Don't leave the CTF savers stranded
It was inevitable that child trust funds would be abandoned as soon as a government with a modicum of financial responsibility took charge of this country's ailing finances.
However, the parents and grandparents of 6m children who already have money committed to these funds deserve better than to be cast aside.
Some parents have given as much as £7,000 to a child trust fund. Others have made smaller, but just as meaningful, contributions.
In all, more than £2bn is washing around in them.
Now, there is a real danger this money will be trapped in investment funds that will condemn them to a decade or more of under-performance. Those who opted for cash savings accounts may well be left earning 1% or less. Why? Because they are closed to new investors, so those running them do not need to attract new business.
It is quite understandable, given the state of the economy, that the Government acted in haste to stop its contributions to child trust funds. And the idea of a Junior Isa to replace them is welcome.
But the Government has a duty to those who still have child trust funds. Already, the choice of investment funds has been slashed to just 23 and the number of savings accounts available cut to 11. When the previous government scrapped TESSAs and Peps it eventually made the sensible decision to merge them with Isas.
Now, this government should make the equally sensible decision to merge child trust funds into the new Junior Isa. This would give parents and children greater choice over investments and allow them to seek better returns and lower charges.
›› Time to help 6m kids with £2bn in CTFs
Bitter ending
Just as one generation of savers is about to be abandoned by the Government and investment industry, another approaches the conclusion of that sorry journey.
The number of people retiring on a with-profits pension will soon be in decline. And thank goodness for that.

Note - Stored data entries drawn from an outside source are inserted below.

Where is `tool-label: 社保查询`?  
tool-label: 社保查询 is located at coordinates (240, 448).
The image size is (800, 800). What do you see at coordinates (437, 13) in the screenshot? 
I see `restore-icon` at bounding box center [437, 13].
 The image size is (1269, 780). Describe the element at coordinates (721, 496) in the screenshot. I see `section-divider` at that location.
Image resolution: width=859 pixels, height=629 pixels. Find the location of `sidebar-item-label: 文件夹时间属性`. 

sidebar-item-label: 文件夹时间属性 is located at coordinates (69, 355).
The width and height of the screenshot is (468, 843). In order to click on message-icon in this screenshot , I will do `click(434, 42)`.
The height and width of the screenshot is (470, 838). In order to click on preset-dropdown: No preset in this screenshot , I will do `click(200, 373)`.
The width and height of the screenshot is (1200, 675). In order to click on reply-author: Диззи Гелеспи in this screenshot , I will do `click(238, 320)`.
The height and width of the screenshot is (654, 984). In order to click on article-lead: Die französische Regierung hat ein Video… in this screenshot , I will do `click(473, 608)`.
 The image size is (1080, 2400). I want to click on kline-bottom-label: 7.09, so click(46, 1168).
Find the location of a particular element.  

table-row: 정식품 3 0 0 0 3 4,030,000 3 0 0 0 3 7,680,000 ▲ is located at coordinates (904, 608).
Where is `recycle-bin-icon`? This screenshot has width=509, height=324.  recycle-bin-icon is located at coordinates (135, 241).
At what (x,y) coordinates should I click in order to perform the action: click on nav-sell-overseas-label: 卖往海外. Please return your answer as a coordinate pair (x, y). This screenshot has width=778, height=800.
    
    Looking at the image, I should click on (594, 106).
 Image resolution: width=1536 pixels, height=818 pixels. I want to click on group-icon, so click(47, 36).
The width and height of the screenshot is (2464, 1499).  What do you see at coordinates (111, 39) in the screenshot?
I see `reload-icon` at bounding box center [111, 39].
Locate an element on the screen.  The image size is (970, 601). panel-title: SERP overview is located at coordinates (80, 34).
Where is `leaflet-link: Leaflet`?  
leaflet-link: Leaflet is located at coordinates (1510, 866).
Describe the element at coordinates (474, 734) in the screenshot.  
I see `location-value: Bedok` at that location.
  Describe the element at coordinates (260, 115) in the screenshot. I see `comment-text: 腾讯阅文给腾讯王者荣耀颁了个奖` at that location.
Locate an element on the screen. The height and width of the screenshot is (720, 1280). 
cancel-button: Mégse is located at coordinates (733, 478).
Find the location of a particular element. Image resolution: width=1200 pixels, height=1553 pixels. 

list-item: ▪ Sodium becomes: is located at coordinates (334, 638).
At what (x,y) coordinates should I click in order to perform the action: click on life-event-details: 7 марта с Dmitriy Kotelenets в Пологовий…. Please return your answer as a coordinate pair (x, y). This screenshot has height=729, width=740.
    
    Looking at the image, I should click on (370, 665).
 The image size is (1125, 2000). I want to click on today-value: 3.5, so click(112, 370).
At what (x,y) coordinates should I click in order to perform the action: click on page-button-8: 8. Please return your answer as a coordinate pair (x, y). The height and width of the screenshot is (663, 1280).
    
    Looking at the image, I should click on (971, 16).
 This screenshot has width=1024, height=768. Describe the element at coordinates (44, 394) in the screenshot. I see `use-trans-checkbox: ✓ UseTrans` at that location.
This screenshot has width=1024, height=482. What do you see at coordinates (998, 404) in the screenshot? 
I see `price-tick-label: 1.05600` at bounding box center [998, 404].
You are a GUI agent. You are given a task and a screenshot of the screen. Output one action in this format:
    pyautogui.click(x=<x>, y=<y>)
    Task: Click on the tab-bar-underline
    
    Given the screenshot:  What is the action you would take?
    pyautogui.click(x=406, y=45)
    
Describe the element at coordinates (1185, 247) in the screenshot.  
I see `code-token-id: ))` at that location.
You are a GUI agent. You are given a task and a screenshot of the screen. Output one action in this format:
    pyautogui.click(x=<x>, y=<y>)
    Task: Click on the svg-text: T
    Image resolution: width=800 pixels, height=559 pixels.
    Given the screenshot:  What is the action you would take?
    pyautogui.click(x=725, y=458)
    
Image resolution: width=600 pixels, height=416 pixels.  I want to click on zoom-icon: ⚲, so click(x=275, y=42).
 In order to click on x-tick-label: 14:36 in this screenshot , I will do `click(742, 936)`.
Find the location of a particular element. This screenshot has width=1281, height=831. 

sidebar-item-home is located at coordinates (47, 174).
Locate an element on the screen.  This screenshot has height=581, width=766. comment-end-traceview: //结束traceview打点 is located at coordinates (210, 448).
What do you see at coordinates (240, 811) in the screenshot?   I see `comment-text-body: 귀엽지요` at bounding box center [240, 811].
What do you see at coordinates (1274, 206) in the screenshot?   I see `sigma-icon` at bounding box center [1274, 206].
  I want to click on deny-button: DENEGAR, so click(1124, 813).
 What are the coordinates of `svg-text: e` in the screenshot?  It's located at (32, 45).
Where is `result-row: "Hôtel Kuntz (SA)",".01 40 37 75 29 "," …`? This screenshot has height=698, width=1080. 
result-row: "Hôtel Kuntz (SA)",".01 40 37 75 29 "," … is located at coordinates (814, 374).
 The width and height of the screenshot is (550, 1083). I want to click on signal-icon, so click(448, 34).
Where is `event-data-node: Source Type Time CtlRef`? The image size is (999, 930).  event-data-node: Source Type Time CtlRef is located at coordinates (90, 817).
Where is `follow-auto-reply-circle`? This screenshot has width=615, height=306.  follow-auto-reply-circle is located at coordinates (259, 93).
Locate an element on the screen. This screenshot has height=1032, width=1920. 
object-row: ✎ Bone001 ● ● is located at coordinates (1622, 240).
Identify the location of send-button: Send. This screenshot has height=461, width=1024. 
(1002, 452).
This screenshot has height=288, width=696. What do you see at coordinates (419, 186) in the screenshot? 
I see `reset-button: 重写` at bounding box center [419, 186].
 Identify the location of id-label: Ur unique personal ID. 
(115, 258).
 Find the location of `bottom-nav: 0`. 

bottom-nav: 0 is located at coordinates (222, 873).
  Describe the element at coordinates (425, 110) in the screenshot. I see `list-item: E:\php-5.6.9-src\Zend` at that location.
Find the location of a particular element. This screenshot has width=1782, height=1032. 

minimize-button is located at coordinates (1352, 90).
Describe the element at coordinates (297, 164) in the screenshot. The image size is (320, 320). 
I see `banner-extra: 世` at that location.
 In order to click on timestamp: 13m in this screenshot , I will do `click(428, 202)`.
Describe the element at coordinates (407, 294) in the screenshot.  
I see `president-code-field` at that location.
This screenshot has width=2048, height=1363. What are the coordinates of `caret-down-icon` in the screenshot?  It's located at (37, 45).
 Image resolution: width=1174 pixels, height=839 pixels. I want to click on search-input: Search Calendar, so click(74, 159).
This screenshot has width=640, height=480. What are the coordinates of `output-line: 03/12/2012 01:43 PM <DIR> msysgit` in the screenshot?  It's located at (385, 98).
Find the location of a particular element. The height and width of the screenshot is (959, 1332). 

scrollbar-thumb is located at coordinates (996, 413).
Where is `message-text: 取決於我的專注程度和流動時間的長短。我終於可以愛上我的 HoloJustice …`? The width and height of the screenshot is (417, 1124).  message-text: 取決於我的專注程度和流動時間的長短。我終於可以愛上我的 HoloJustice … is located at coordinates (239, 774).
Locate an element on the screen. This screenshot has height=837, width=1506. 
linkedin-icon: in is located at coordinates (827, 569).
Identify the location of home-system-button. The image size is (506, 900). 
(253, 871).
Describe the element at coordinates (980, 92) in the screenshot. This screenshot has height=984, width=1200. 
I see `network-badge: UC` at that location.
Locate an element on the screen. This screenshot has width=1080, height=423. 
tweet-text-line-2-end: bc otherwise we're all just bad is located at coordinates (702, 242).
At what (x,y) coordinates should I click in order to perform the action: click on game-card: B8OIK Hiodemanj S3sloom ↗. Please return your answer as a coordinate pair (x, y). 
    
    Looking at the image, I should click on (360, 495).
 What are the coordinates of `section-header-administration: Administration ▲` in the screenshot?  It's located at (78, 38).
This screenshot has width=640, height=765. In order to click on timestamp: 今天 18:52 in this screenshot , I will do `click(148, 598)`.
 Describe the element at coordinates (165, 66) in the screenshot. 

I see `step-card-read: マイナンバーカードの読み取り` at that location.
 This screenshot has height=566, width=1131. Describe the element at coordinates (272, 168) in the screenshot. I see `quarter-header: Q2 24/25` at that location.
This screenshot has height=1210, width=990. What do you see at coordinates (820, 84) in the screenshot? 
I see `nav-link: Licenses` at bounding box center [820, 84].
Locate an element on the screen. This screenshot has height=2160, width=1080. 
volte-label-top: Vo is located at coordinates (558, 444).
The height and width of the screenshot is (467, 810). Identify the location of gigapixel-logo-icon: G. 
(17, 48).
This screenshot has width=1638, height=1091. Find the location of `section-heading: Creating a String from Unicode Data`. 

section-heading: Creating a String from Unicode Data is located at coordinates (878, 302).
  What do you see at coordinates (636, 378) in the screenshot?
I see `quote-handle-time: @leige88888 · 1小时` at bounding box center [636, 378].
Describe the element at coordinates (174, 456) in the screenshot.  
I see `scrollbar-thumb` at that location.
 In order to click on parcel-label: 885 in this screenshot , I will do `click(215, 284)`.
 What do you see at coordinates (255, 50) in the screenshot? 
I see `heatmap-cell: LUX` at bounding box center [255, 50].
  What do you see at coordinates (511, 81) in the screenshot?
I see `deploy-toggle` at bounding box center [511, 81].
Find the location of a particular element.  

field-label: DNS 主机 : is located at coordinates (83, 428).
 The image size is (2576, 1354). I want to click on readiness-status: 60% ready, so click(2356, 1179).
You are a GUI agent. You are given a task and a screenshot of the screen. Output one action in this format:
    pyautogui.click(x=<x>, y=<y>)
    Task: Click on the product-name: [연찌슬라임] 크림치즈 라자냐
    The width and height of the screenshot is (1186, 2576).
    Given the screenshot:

Many set out in the late 1980s, on the back of financial deregulation, believing government and industry assurances that regular monthly saving into a with-profits fund would lead them to financial security in retirement. Instead, everybody has got rich except them. The financial advisers who sold the plans earned sacks of commission. Insurance companies became bloated on their charges. Fund managers and marketing men took their share.
But those who actually worked for the money and invested it were systematically fleeced.
Money Mail has campaigned vigorously for more transparency in fund charging and for across-the-board reductions in charges. We continue to believe that this is the only way to prevent the next generation suffering a similar fate.
›› Pension payouts slump by a third
Bravo NFU!
Congratulations to NFU Mutual for its open, honest and fair behaviour towards its investors.
While others have delivered poor returns and still gathered their profits, this mutual insurer has taken its share of the pain.
Its Mutual Deposit fund has been delivering poor returns of late, thanks mainly to low interest rates. While others have whinged and made excuses but continued to rake in their fees, NFU Mutual has chosen a different route.
It has written individually to investors telling them it is cutting its annual management charge. Its logic is that the charge is currently greater than the interest rate, so investors will inevitably lose money. While this remains the case, it will reduce the charge.
That's a lesson to every investment house in how they should behave, and its directors deserve every bit of praise that comes their way for taking this brave and refreshing decision.